Couldn't they make the phosphor on the led's slower?

I'm not a phosphor chemist so I may not be right on this, but it's my understanding that despite the word 'phosphor' the coating that downconverts light in an LED is actually a fluorescent phenomenon, meaning the metastable states have lifetimes on the orders of tens of nanoseconds. Actual phosphorescent phenomena have lifetimes long enough to make a visual difference but because they stay in an excited state a lot longer they have a lot more time to engage in non-radiative relaxation, so their conversion efficiency is like 10x lower.

Comment Re:The industry will screw you anyway... (Score 2) 182

Buy Crees. I work in LED driver design, and Cree, who I don't work for but I work with, seem to do a good job of making sure their LED's don't get associated with junk. Philips similarly, to a lesser extent.
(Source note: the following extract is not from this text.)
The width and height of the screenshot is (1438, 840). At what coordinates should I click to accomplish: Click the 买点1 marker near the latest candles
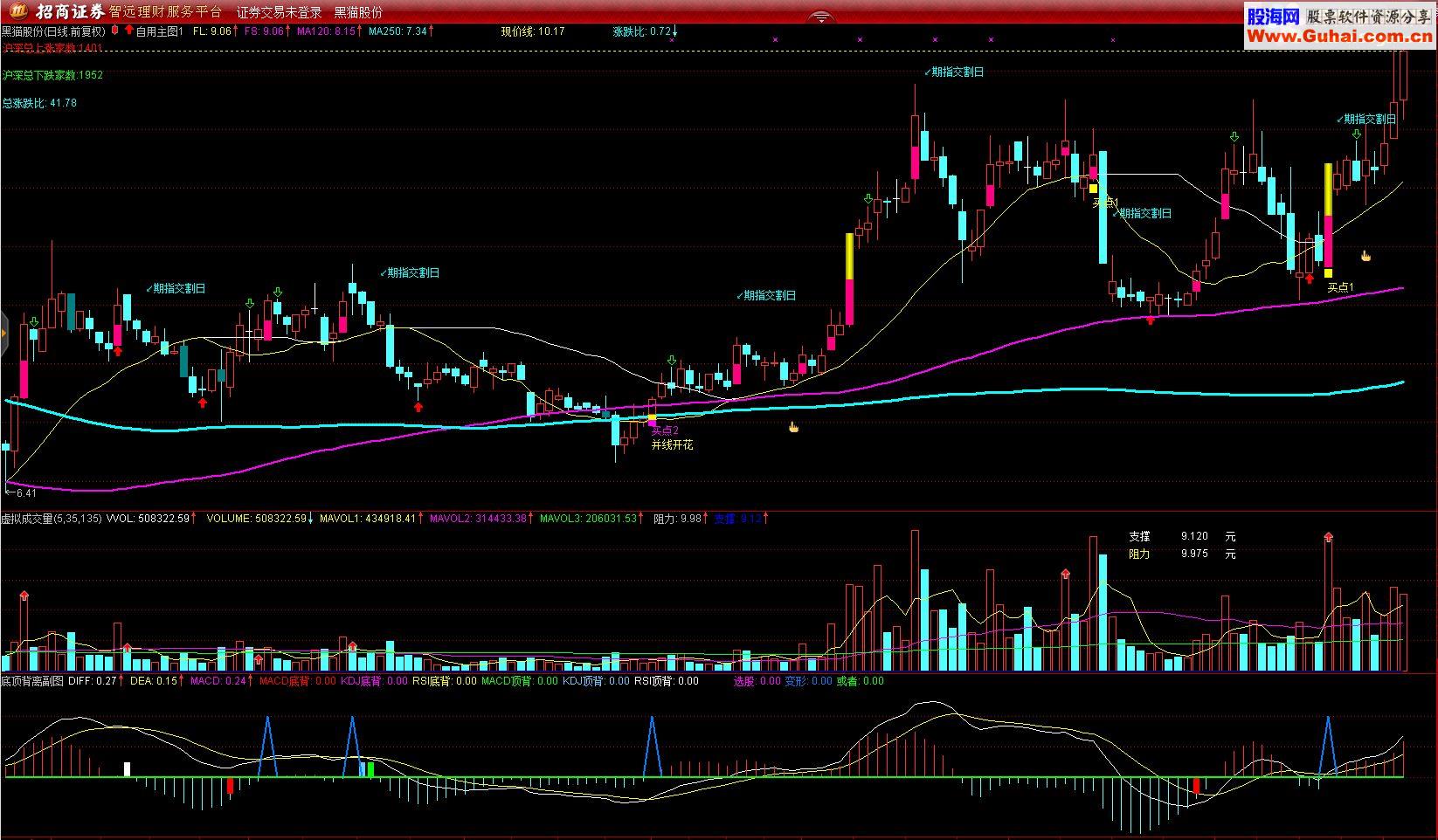pyautogui.click(x=1340, y=286)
Weird. My experience has been the opposite. I've tried the Cree bulbs from Home Depot and they suck because they strobe at 120 Hz (verified on a scope). That's not usually noticeable except when you move your eyes quickly (like reading), or if something moves quickly like your kid swinging a baton. The strobe effect really bothers me. I also have 15 of the Philips L-prize bulbs that they discontinued after collecting their prize money, and those do not have any sort of strobe effect and they are more efficient than the Cree bulbs.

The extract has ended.